Passage to read:
⟨
This Rec League is from longtime commenter, Stefanie! It’s a good one:
Have you done a rec league for those who like what I’ll call The Shop Around the Corner Trope. I can’t think of what else to call it, since it’s not quite enemies to lovers or friends to lovers. Apparently, I really like this trope whether it is played straight, using the plot points from that original movie, which I watch every Christmas, or slightly subverted as in D. L. Soria’s The Cottage Around the Corner, which I just finished for my local romance book club, and which is clearly based on You’ve Got Mail. The title name checks both the shop in You’ve Got Mail and more distantly that original film. Unlike more typical tropes, this one seems harder to search for in book form. Does the community have any ideas?
Sarah: Attachments by Rainbow Rowell for one.
Tara: Rachel Lacey wrote a cute sapphic reinterpretation of You’ve Got Mail called Read Between the Lines.
Sarah: Meet Me in the Margins by Melissa Ferguson for sure
In The Library of Second Chances by Savannah Carlisle, the characters write notes to one another using a Little Free Library. One is a very small town bookstore owner, and the other is a development consultant so they’re on opposite sides professionally.
It’s an interesting trope because some of the tension rests on the fact that in real face-to-face life the protagonists are often in opposition, while confiding to that same person online under different identities.
Spoiler Alert plays with that trope (Olivia Dade).
Which is the historical where the heroine goes all the way to somewhere and it turns out the hero’s brother has been catfishing her?
It is right in the foyer of my brain and when I figure it out I am going to be SO mad I couldn’t remember.Amanda: Is it the new Alexandra Vasti? Earl Crush? ( A | BN | K | AB )
⟩
Collected data:
⟨
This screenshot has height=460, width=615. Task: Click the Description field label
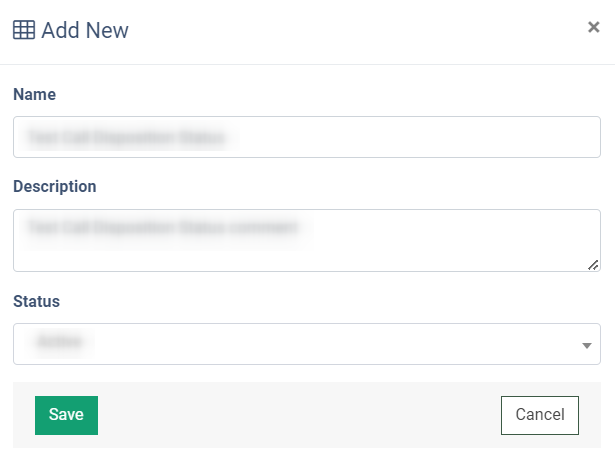tap(54, 186)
⟩
Aim of the task: Reproduce the passage of the book recommendation post above that begins with "Sarah: Meet Me" and ends after "BN | K | AB )".

Full response:
Sarah: Meet Me in the Margins by Melissa Ferguson for sure
In The Library of Second Chances by Savannah Carlisle, the characters write notes to one another using a Little Free Library. One is a very small town bookstore owner, and the other is a development consultant so they’re on opposite sides professionally.
It’s an interesting trope because some of the tension rests on the fact that in real face-to-face life the protagonists are often in opposition, while confiding to that same person online under different identities.
Spoiler Alert plays with that trope (Olivia Dade).
Which is the historical where the heroine goes all the way to somewhere and it turns out the hero’s brother has been catfishing her?
It is right in the foyer of my brain and when I figure it out I am going to be SO mad I couldn’t remember.Amanda: Is it the new Alexandra Vasti? Earl Crush? ( A | BN | K | AB )